脑肿瘤严重危害人类身体健康，然而由于血脑屏障（BBB）的存在，限制了药物进入脑中发挥治疗效果，BBB已成为中枢给药的瓶颈。本课题组在以维生素C作为载体的脑靶向前药研究的基础上，结合具有肿瘤靶向及脑(脑肿瘤时)靶向的叶酸，以广谱抗肿瘤药物阿霉素作为模型药物，设计并合成一类新型的叶酸-维生素C-阿霉素(Folate-VitC-Dox)的三元偶联物, 分子中的维生素C能够识别BBB上的SVCT2,血液中氧化形成的脱氢维生素C识别BBB上的GLUT1，从而可使得该偶联物高效地转运透过BBB。进入脑中后，分子中的叶酸部分识别肿瘤细胞高度表达的叶酸受体FR，将药物靶向进入到肿瘤细胞释放原药，必将对脑肿瘤起到很好的治疗作用。通过对Folate-VitC-Dox的靶向性、动力学和药效学研究及安全性评价，有望解决困扰医药学界治疗脑肿瘤的难题，为脑肿瘤的治疗创立新的思路和新方法，具有极高的学术和应用价值。

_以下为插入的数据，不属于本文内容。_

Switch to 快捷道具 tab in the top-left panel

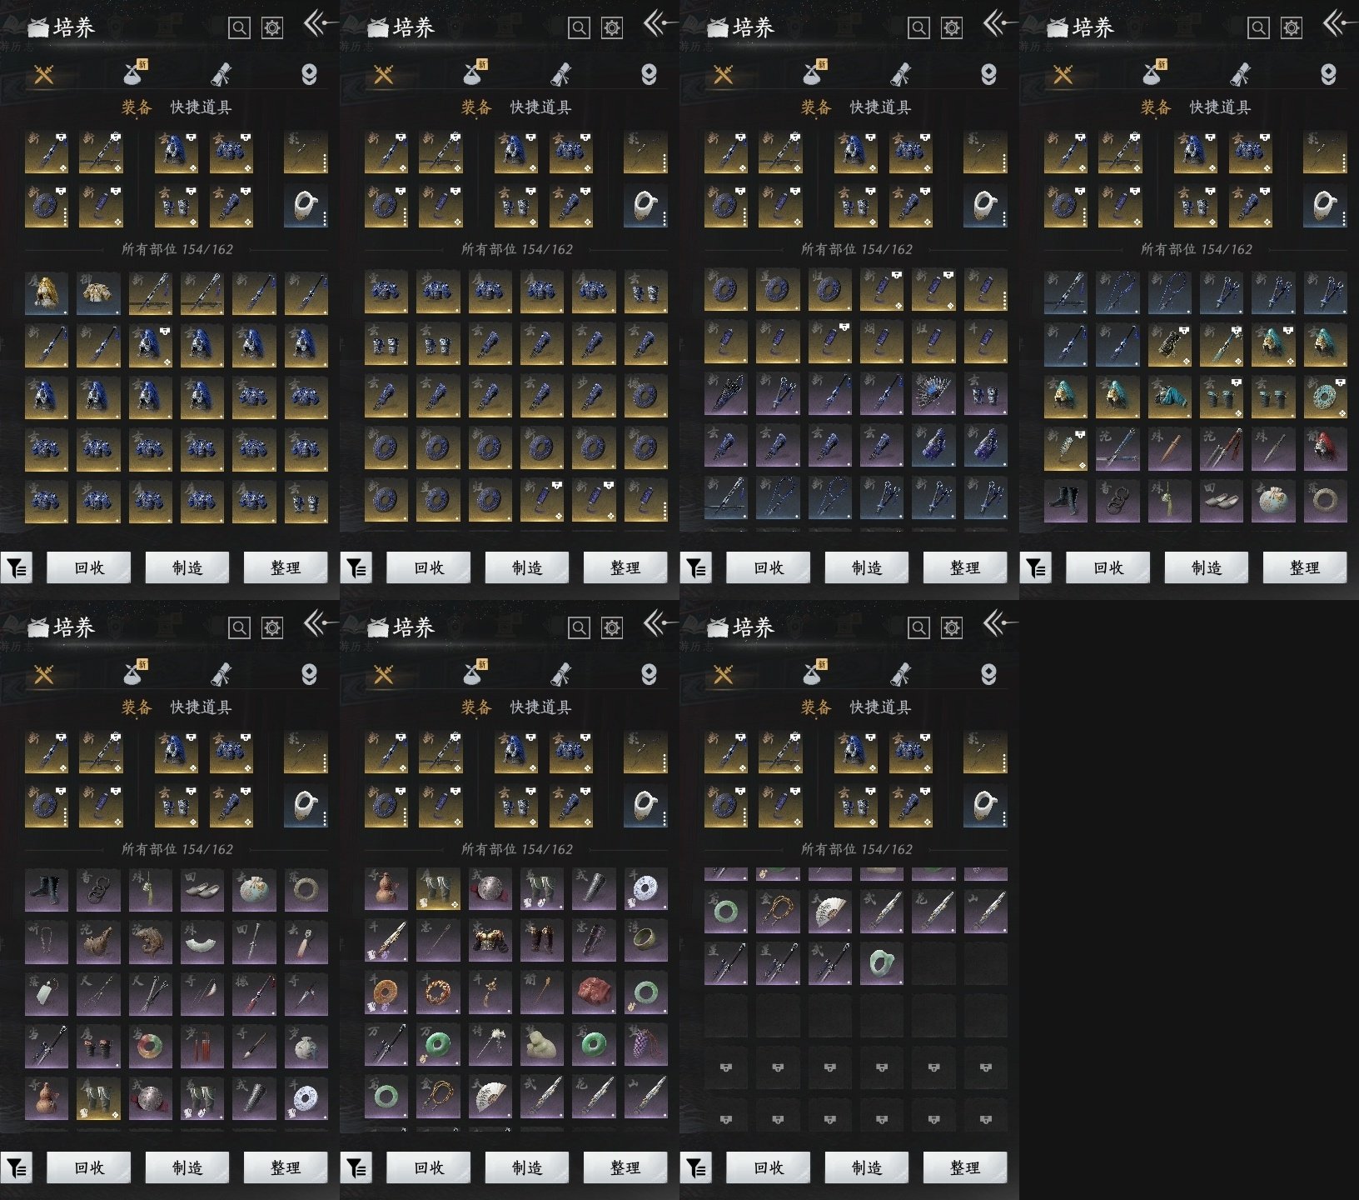click(x=201, y=108)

脑肿瘤严重危害人类身体健康，而血脑屏障（BBB）的存在，限制了药物进入脑中发挥治疗效果，BBB已成为中枢给药的瓶颈。本课题组在以维生素C作为载体的脑靶向前药研究的基础上，结合具有肿瘤靶向的叶酸，以广谱抗肿瘤药物阿霉素作为模型药物，设计并合成了一类新型的叶酸-维生素C-阿霉素(Folate-VitC-Dox, 1-3)的三元偶联物：分子中的维生素C能够识别BBB上的SVCT2，血液中氧化形成的脱氢维生素C识别BBB上的GLUT1，从而可使得该偶联物高效地转运透过BBB。进入脑中后，分子中的叶酸部分识别肿瘤细胞高度表达的叶酸受体FR，将药物靶向进入到肿瘤细胞释放原药。通过对比研究前药1、2、3和对照化合物前药C1、C2（二元偶合物）的体外稳定性实验，表明前药在循环过程中有一定的稳定，而在脑中可以释放原药。细胞毒性评价显示前药3（具有2个阿霉素、2个叶酸和1个维生素C）对肿瘤细胞的抑制作用最强，而对正常内皮细胞的生长所合成的前药1、2、3均无明显抑制作用。体外细胞摄取实验、体外BBB模型和靶向性评价的结果均说明通过对阿霉素进行修饰后得到的前药提高了靶向性，前药3的靶向性最强，而且其作用可以被竞争性底物所抑制。动力学研究表明前药相比于原药延长了血液中的半衰期，增加了其被转运入脑的机会，此结果也与体稳定性实验一致；另外前药1、2、3、C2、C1在脑内的AUC0-t分别是未被修饰的阿霉素的4.36、4.04、1.96、1.84和1.13倍，Cmax的结果也是前药3最高。对于荷瘤小鼠的治疗也表明前药3延长中位生存期的效果最佳、肿瘤抑制效果最强。此外，毒性实验结果也表明合成的阿霉素前药均表现出良好的生物相容性，提高了其安全性。以上研究成果将为解决治疗脑肿瘤的难题创立新的思路和新方法，具有极高的学术价值和应用价值。